El informe no apunta a una falta de actuación de los servicios de Emergencias sobre el terreno. Al contrario: muestra cómo se movilizaron recursos desde el primer momento. El problema fue otro: la información que recibían era incompleta, contradictoria o directamente errónea. Todo ello, evidentemente, influenciado por la confusión de un momento tan difícil. Emergencias actuó sobre lo que sabía. Y lo que sabía, durante demasiados minutos, era que había un único tren siniestrado.

La reconstrucción de la Guardia Civil confirma tres hechos clave:

  • Hubo avisos del Alvia desde el inicio.
  • Esos avisos se confundieron con el accidente del Iryo.
  • La falta de ubicación y diagnóstico claro retrasó la atención efectiva.

En ese contexto, la afirmación de que el Alvia no fue atendido hasta pasados más de 45 minutos no solo no es un bulo: es la consecuencia directa de una cadena de errores en la gestión de la información. Y ahora, con las horas detalladas, también es un hecho documentado.

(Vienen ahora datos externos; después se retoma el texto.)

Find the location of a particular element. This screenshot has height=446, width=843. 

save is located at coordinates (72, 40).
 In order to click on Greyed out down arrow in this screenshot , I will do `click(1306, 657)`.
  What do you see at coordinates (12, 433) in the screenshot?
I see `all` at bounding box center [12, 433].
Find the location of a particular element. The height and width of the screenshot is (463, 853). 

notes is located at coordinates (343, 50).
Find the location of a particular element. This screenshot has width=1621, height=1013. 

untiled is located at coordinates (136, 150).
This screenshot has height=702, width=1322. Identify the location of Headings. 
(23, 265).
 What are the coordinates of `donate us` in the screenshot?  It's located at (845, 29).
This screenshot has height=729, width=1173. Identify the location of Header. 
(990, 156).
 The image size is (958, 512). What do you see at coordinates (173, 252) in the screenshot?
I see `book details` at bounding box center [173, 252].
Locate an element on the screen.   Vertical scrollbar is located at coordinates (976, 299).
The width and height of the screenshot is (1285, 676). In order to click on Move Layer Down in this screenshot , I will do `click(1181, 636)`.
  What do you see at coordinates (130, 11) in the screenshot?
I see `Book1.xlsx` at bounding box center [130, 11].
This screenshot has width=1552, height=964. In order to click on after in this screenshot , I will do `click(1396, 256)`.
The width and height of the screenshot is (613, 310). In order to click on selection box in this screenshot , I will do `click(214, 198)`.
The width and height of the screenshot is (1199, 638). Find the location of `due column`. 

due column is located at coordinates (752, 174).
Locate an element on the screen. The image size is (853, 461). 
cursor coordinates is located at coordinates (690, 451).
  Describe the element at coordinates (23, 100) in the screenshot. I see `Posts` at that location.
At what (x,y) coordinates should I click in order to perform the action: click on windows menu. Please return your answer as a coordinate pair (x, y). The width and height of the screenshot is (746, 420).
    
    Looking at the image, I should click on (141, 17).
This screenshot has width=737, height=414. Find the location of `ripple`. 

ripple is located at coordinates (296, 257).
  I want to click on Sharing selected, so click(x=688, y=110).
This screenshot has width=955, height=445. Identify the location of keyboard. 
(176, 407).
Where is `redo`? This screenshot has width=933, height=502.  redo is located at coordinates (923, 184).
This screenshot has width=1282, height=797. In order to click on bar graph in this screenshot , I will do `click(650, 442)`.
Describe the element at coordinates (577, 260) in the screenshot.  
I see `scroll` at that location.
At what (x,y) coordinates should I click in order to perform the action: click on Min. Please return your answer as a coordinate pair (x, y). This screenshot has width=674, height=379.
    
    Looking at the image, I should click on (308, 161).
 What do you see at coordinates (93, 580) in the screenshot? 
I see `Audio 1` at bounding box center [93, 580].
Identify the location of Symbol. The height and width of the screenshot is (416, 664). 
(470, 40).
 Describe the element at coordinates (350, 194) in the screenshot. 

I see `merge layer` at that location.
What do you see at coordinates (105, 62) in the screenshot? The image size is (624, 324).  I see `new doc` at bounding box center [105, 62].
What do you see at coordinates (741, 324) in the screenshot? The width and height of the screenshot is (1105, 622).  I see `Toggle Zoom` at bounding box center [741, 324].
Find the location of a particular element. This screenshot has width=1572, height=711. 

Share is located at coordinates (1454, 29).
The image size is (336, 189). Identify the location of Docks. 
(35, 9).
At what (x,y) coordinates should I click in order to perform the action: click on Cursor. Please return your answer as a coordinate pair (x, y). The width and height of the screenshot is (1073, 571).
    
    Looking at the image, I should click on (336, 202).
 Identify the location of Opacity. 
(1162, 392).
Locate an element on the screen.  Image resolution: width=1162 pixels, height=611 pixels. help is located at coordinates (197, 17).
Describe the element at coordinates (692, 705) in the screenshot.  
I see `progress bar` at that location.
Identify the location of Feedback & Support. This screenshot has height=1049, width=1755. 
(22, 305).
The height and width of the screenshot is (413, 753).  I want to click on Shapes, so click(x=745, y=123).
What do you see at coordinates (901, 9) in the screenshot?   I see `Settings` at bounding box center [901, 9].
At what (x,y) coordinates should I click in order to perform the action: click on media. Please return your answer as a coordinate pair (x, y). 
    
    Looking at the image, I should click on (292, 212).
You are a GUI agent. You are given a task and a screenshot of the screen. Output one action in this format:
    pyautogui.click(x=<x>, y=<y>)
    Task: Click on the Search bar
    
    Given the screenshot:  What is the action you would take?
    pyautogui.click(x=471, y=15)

Vaya por delante que lo que ocurrió en Adamuz la tarde del 18 de enero tras el gravísimo accidente no fue una ausencia total de avisos ni todo se reduce a "no sabían que había otro tren accidentado". Fue algo más complejo y todo ello sumado al nerviosismo, caos, preocupación y gravedad del siniestro provocó una confusión tal en la que se cometieron errores graves. Errores que costaron vidas y por lo que alguien tiene que asumir responsabilidades. Lo contado en este artículo sumado a que se sabe que la vía estaba rota un día antes hace que todas las miradas apunten al mismo personaje: Óscar Puente como máximo responsable de Transportes.